Good news. It’s not a phrase we hear nearly enough and when we hear it, much like Zechariah, we often fail to recognise it or identify it for what it is. We are instead looking for the next mishap or the next piece of bad news. As we prepare to share THE Good News this advent, we must fully believe in the Good News of Jesus’ coming and then, and only then, will God give us the voices we need to share it. Advent is an amazing opportunity to share the Gospel, God uses ordinary people for extraordinary purposes in this season – if only we have full trust and faith in Him. Don’t find yourself silenced by a half faith this Christmas.

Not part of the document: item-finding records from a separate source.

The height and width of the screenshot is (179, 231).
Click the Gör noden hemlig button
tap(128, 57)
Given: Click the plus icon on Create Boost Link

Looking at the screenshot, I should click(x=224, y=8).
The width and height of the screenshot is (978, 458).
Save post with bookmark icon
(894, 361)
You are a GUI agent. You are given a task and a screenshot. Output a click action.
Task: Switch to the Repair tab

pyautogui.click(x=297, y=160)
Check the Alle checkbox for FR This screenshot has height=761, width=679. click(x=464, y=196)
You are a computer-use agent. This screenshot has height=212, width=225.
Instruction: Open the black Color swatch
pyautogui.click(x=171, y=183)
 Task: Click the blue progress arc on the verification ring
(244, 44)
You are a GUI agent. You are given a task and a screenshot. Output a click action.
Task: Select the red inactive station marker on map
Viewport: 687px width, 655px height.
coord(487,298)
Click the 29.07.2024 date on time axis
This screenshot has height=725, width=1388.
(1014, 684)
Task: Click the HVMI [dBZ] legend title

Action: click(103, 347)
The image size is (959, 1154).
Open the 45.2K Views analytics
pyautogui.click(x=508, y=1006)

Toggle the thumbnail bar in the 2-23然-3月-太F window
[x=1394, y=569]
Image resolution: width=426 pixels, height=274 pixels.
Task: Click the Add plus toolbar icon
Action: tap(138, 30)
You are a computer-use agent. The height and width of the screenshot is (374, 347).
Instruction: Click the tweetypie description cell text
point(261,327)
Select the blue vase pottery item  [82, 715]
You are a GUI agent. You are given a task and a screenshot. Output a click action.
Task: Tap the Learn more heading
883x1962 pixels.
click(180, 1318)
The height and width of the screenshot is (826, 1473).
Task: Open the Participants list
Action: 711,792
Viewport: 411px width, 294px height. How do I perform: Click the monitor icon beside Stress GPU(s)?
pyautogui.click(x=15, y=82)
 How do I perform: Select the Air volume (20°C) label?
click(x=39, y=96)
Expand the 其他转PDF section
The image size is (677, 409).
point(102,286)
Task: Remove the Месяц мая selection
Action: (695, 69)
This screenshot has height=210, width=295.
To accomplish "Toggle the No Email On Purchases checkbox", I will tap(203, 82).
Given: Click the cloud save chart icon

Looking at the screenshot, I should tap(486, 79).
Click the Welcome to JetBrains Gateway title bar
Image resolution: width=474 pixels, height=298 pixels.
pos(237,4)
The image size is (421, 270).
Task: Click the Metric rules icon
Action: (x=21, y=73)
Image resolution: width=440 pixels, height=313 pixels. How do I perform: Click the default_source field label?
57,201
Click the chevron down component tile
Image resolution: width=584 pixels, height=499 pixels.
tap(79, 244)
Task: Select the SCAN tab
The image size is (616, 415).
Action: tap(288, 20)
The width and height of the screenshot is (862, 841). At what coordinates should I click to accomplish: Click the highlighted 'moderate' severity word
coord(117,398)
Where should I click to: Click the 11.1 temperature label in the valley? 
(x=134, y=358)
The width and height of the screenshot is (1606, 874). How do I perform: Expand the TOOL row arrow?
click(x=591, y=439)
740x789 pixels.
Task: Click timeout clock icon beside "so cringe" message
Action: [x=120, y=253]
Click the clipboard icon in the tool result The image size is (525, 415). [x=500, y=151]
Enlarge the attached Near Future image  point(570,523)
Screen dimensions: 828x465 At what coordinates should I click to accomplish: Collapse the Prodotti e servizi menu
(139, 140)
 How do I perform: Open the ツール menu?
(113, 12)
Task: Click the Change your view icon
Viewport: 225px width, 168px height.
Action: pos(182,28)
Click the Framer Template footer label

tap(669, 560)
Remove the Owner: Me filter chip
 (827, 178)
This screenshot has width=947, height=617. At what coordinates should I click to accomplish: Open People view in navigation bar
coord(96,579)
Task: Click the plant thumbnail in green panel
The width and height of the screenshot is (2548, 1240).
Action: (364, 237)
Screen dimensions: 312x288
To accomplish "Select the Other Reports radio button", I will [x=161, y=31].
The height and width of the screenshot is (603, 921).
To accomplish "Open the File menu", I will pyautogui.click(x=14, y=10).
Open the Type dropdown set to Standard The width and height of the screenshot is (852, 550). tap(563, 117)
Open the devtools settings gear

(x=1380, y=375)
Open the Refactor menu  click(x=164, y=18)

“You did not choose me, but I chose you sand appointed you that you might go and bear fruit – fruit that will last.” (John 15:16)
For ten weeks we have been exploring Freedom in Christ. The objective in all this teaching has been to grow in our Christian maturity and fruitfulness for God. Key to this is our remaining in Christ. John 15 concerns the post-Easter mission of Christ’s disciples. Jesus is preparing His closest friends for His departure and with a strong message that to bear fruit, they must remain in Him like branches to a vine. Without their friend and leader, it would have been tempting to drift away and become detached from the true vine. But the result of their remaining is todays church. We too can be tempted to break away from the true vine. We can break ourselves away from the true vine, find attachment to another less worthy vine and at least lose our fruitfulness for God. The warnings are even more stark from Jesus in John 15. But we must remain in Jesus. It is only in Him that we will produce fruit. Fruit as the creator intended and fruit that will last. It’s the first day of the rest of your life. So, remain in Jesus.
“Do not conform to the pattern of this world, but be transformed by the renewing of your mind. Then you will be able to test and approve what God’s will is – his good, pleasing and perfect will.” (Romans 12:2)
One of the most helpful outcomes of this preaching series has been to identify what we believe to be true but in the light of God’s word come to understand they are lies. Freedom in Christ calls these ‘strongholds’. A stronghold literally understood is a fortress, like a medieval castle – surrounded by thick walls or sometimes layers of wall after wall. In a spiritual sense, strongholds are those faulty beliefs or lies preventing us from knowing God and His good, pleasing and perfect will (as Paul puts it). Strongholds arise from our environment (the world, at home, school or work); from traumatic experiences (such as divorce, rape or death); and from sin. But these things do not need to define us. Rather, Paul presents the possibility that like the transfigured Jesus we can know transformation and the renewing of our mind, being aligned with what God says is true. How can we tear down these strongholds? 1. Don’t believe everything that the world throws at you; 2. Don’t be deceived by the prince of this world (the devil); and 3. Be transformed by the word and truth of God, as we read and apply it. Then we will know what it is to be free in Christ.